Work to be completed
Reproduce verbatim the lines of the material below, starting at the line with "At what coordinates should I click to accomplish: Go" and ending at the line with "Open the Terms and Conditions link", both inclusive; skip the rest.

Available records
-=-=-

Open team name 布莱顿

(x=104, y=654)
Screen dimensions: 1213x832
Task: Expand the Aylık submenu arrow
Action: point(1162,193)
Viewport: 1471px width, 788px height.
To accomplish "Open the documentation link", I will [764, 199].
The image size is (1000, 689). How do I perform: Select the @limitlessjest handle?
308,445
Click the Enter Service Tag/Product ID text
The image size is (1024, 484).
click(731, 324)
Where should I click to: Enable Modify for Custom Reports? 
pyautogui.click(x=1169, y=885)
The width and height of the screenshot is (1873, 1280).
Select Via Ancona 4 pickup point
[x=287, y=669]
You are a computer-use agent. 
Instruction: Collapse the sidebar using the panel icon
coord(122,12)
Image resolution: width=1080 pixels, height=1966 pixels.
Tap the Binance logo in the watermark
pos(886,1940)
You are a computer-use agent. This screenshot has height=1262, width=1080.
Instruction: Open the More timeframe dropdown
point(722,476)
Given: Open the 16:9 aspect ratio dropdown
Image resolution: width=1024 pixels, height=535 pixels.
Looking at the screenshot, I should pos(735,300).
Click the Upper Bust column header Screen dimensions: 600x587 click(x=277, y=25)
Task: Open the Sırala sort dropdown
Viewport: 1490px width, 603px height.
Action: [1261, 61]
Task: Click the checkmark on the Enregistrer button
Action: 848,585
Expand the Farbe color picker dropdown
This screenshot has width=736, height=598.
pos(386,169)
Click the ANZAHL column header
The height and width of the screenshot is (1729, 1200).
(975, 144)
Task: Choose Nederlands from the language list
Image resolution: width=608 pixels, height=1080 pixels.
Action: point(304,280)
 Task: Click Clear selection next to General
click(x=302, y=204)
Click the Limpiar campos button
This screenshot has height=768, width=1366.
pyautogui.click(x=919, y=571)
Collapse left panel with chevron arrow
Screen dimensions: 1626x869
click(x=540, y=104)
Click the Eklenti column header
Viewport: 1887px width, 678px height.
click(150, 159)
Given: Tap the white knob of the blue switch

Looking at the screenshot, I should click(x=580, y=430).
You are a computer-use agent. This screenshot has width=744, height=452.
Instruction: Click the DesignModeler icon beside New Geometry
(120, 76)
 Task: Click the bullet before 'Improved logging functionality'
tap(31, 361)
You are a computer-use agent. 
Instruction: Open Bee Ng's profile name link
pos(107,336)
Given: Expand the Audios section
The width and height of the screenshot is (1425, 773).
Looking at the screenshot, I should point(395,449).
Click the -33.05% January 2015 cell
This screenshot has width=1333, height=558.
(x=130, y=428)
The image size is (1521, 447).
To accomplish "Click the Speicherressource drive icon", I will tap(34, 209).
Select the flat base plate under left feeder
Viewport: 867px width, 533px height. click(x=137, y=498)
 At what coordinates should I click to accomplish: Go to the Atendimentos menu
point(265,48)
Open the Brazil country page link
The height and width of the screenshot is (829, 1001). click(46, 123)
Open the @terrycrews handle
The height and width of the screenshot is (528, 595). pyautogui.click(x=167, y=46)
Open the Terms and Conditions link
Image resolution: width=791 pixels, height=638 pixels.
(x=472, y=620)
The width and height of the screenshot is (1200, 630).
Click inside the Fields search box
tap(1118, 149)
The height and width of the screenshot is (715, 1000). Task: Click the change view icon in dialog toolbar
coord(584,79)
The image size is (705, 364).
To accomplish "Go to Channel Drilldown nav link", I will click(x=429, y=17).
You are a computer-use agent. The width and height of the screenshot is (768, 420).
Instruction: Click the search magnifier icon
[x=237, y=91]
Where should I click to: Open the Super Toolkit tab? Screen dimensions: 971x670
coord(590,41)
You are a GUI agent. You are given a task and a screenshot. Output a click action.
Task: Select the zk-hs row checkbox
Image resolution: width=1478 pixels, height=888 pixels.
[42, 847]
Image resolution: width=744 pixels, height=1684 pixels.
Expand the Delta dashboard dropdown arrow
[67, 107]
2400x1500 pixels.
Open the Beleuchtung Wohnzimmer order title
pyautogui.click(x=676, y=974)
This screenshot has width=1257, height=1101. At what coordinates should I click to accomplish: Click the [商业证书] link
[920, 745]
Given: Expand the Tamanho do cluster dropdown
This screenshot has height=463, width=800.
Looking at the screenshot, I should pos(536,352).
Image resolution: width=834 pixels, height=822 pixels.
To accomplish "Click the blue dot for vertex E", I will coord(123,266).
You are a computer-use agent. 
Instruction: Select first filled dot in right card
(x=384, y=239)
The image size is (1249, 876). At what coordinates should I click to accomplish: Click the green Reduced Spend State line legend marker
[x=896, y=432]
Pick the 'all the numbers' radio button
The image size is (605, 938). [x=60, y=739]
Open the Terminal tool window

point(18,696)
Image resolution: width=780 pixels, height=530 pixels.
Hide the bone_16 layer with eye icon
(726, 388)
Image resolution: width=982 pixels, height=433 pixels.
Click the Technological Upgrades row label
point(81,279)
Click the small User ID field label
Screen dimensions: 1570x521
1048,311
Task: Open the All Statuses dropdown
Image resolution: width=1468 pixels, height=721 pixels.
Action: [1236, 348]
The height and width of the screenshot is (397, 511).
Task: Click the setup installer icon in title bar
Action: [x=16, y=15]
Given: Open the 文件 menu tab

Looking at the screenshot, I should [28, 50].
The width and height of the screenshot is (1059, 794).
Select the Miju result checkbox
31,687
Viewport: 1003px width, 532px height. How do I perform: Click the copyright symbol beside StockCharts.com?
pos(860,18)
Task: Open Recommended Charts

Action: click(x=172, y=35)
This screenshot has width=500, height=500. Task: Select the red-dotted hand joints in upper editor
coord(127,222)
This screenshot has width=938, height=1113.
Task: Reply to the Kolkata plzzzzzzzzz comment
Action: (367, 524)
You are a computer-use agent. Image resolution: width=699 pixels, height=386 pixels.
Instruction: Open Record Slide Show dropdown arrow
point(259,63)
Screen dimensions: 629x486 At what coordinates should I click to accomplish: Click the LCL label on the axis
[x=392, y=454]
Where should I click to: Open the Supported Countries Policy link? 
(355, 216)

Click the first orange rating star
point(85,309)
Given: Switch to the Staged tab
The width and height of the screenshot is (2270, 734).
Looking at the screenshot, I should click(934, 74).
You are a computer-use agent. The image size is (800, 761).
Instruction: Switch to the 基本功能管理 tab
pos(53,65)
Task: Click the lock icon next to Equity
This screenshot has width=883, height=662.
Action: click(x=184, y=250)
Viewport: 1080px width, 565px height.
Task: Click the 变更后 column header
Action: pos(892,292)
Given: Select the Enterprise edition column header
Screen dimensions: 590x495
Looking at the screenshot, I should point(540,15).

-=-=-

Exercise response
 At what coordinates should I click to accomplish: Go to the Atendimentos menu
point(265,48)
Open the Brazil country page link
The height and width of the screenshot is (829, 1001). click(46, 123)
Open the @terrycrews handle
The height and width of the screenshot is (528, 595). pyautogui.click(x=167, y=46)
Open the Terms and Conditions link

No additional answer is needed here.